Keywords: Mobile Health Interventions, Mental Health, Data Science, Dialectical Behavioral Therapy
1. INTRODUCTION
Mental health disorders are a leading cause of disability and death worldwide, with approximately 18% of US adults experiencing a mental illness in a given year [39]. Evidence-based psychotherapy is often effective for treating mental health conditions [56], as it can help people develop positive coping mechanisms to better manage their conditions. Unfortunately, people generally struggle to engage with psychotherapy, preventing them from managing their mental health disorders [40]. Increasing engagement with psychotherapy is therefore a top priority [4, 11, 12, 29, 30].
Technology-delivered mental health interventions have the potential to reduce barriers and increase engagement in psychotherapy, as they can reduce the financial and time burdens associated with attending in-person therapies [13] and increase comfort in providing honest disclosure [14, 15, 27]. Unfortunately, despite high interest in technology-delivered mental health interventions [47], commercially-available mental health apps often fall short of expectations; only 10% of apps aimed at supporting therapies for depression meet evidence-based principles [19], and many people view current digital psychotherapies as ineffective [44]. These challenges suggest a need for improved understanding of how to effectively translate evidence-based psychotherapies into technology-delivered interventions.
In this paper, we present data-driven design implications for such translations based on our examination of how people use Pocket Skills (Figure 1), a mobile web app designed to provide holistic support for Dialectical Behavioral Therapy (DBT). DBT is a skills-based therapy designed to support people with complex, difficult-to-treat disorders in developing concrete skills to help them solve problems, maintain positive relationships, and navigate negative events and emotions [24, 25]. Although research has shown that DBT can help people successfully manage a wide range of disorders [10, 26, 36], it has generally been difficult or impossible to quantitatively analyze the effectiveness of particular skills in real-world contexts.

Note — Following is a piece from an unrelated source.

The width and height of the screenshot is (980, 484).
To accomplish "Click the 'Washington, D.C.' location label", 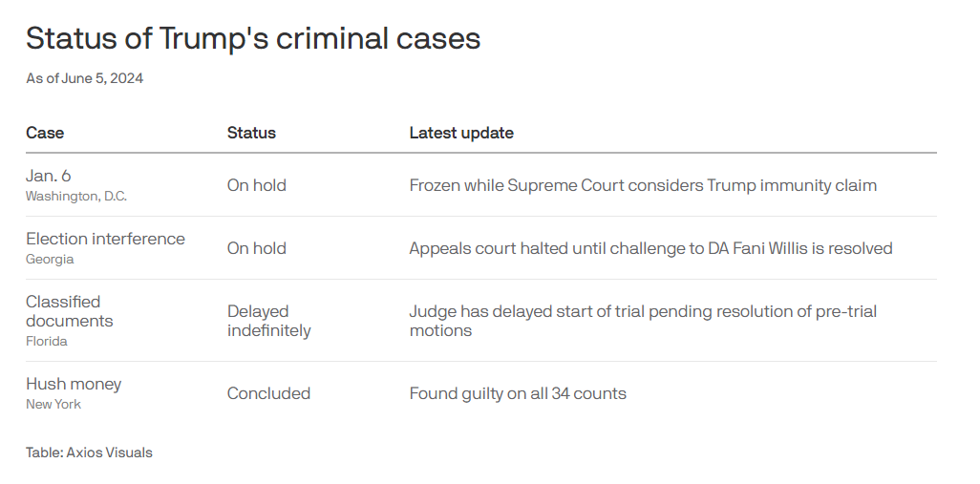I will coord(76,197).
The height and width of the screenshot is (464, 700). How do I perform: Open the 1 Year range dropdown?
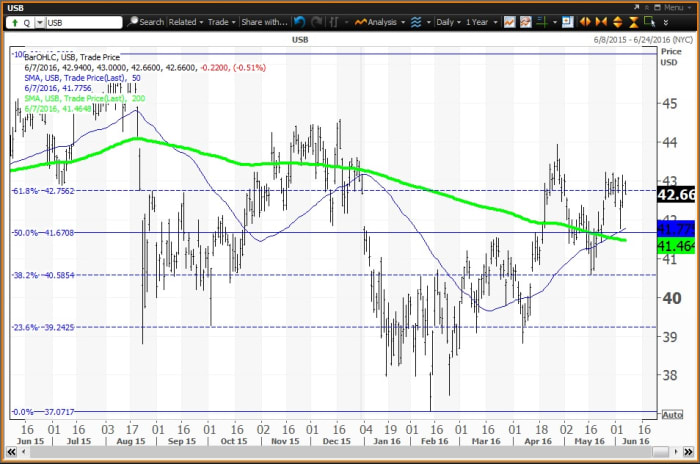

The translation of evidence-based interventions into mobile apps—and the collection of usage data within those apps—provides new opportunities to conduct such analyses, informing designs that help ensure people receive the best possible support. Similarly, comparing the effectiveness of different skills for different subgroups of people (e.g., those with particular disorders, demographics, or other characteristics) could reveal individuals that may need additional support.
In this work, we therefore examined the effectiveness of individual DBT skills when translated into a mobile app, both overall and for different subgroups of people. The original month-long field study of Pocket Skills [51] collected: 1) survey data, including validated scales to assess progress, and 2) app usage data, including participant-reported skill effectiveness in terms of increasing mindfulness and reducing emotional distress. We analyzed this survey and usage data to investigate the following questions:
RQ1: When did study participants use the skills?
RQ2: Were particular skills more or less effective (e.g., in reducing emotional intensity and distress, in fostering mindfulness)?
RQ3: Were skills more or less effective for different subgroups of people (e.g., those with or without certain conditions)?
RQ4: Did skill-level effectiveness influence overall depression, anxiety, or skill use improvement throughout the study?
RQ5: Can we predict a particular skill’s effectiveness, given participant and skill characteristics?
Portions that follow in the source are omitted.